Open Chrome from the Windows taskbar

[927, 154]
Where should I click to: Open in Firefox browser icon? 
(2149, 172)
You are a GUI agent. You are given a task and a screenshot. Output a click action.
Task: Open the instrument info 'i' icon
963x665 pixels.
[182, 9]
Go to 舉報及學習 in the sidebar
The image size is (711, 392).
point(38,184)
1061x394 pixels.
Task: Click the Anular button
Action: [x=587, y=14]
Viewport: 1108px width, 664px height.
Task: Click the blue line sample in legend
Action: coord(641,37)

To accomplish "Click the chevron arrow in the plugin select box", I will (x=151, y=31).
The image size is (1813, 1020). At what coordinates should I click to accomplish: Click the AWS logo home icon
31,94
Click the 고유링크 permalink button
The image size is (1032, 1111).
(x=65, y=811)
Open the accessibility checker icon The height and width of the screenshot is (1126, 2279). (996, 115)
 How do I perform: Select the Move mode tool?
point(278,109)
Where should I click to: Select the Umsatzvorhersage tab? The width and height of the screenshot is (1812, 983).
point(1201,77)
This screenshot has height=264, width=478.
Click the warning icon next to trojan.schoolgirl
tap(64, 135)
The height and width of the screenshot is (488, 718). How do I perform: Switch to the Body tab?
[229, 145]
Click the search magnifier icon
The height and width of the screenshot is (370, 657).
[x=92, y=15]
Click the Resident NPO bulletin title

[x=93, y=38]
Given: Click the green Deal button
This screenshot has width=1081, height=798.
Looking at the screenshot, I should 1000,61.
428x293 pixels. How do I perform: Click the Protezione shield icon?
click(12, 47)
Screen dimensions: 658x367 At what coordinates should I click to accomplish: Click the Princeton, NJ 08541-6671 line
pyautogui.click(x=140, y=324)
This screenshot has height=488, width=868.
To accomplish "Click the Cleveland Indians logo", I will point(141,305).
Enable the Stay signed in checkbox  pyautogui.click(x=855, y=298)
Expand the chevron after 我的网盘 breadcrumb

════════════════════

Goal of the exercise:
Convert the entries from the line with "Screen dimensions: 658x367" up to and including the last line of the entries into a JSON list of strings, one string per line, with blank lines left out.

Solved exercise:
[
  "Screen dimensions: 658x367 At what coordinates should I click to accomplish: Click the Princeton, NJ 08541-6671 line",
  "pyautogui.click(x=140, y=324)",
  "This screenshot has height=488, width=868.",
  "To accomplish \"Click the Cleveland Indians logo\", I will point(141,305).",
  "Enable the Stay signed in checkbox  pyautogui.click(x=855, y=298)",
  "Expand the chevron after 我的网盘 breadcrumb"
]